Sur la FIFA, mon sentiment est devenu beaucoup plus négatif et critique. Je l’avais déjà pressenti en 2010, lors de mon séjour en Afrique du Sud, en observant la dictature culturelle quasi policière de la FIFA sur son environnement immédiat (Coca Cola obligatoire, Budweiser et compagnie). Mais le Qatargate a fait déborder le vase. Je pense que la plupart des critiques émises depuis longtemps par Andrew Jackson contre la FIFA sont largement justifiées. Et ce n’est pas l’attitude assez misérabiliste de Michel Platini peu avant le Mondial brésilien qui nous aura rassurés.

La chance et le destin

Finalement, nous sommes avec le sport de haute compétition, malgré ses immenses enjeux économiques et nationalistes, dans l’ordre du hasard et de la chance. Autant le reconnaître. Chance des Brésiliens (la séance de tirs au but contre le Chili, peu après un tir sur la latte des Chiliens à l’extrême fin des prolongations): Dieu est brésilien, mais jusqu’à quand? Alors Dieu est aussi argentin, si j’en juge par la tête de Dzemaili contre «le poteau de Rio», à la dernière seconde de la terrible et imméritée défaite de la Nati en huitième de finale, hier soir. Je préfère cette remarque que m’avait faite un jour Miroslav Blazevic, aux Geneveys-sur-Coffrane, quand il entraînait Neuchâtel-Xamax (il avait joué contre Maradona et terminé 3e de la Coupe du monde en France, comme entraîneur casqué de la Croatie): «Le onzième critère d’une bonne équipe de football, c’est la chance!» La France, les Pays-Bas, le Brésil, l’Allemagne, l’Argentine: ce sont les favoris maintenant, de toute évidence. Les outsiders belges, costariciens ou colombiens brouilleront-ils les cartes?

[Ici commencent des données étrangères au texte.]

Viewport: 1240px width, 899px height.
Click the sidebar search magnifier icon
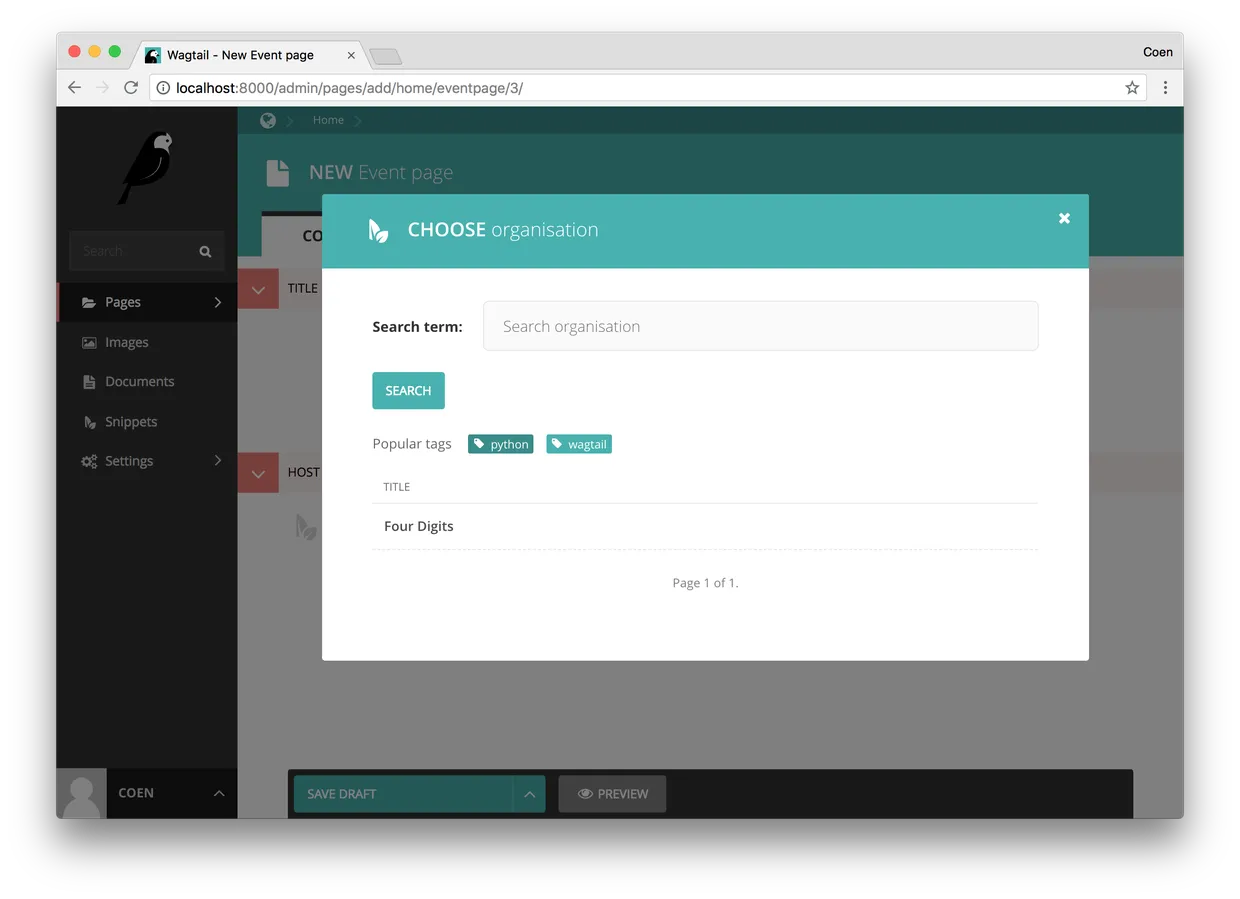tap(204, 251)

Hériterons-nous d’une dramatique finale fermée entre le Brésil et l’Argentine, d’une revanche entre les Pays-Bas et l’Allemagne ou bien serons-nous surpris par une finale ouverte entre les Pays-Bas et la France, ou bien encore assisterons-nous à une énorme surprise de la part de la Colombie ou de la Belgique? Les paris sont ouverts. Qu’on ne vienne pas nous dire qu’un plan divin préside à cette belle loterie passagère, à la fois futile et tragique. Que le plus chanceux gagne. Mais n’oublions pas les larmes des perdants, et la classe des vaincus. Sic transit gloria mundi. Et la vie continue. Avec ses défaites et ses victoires. Ses questions. Ses drames. Ses chances.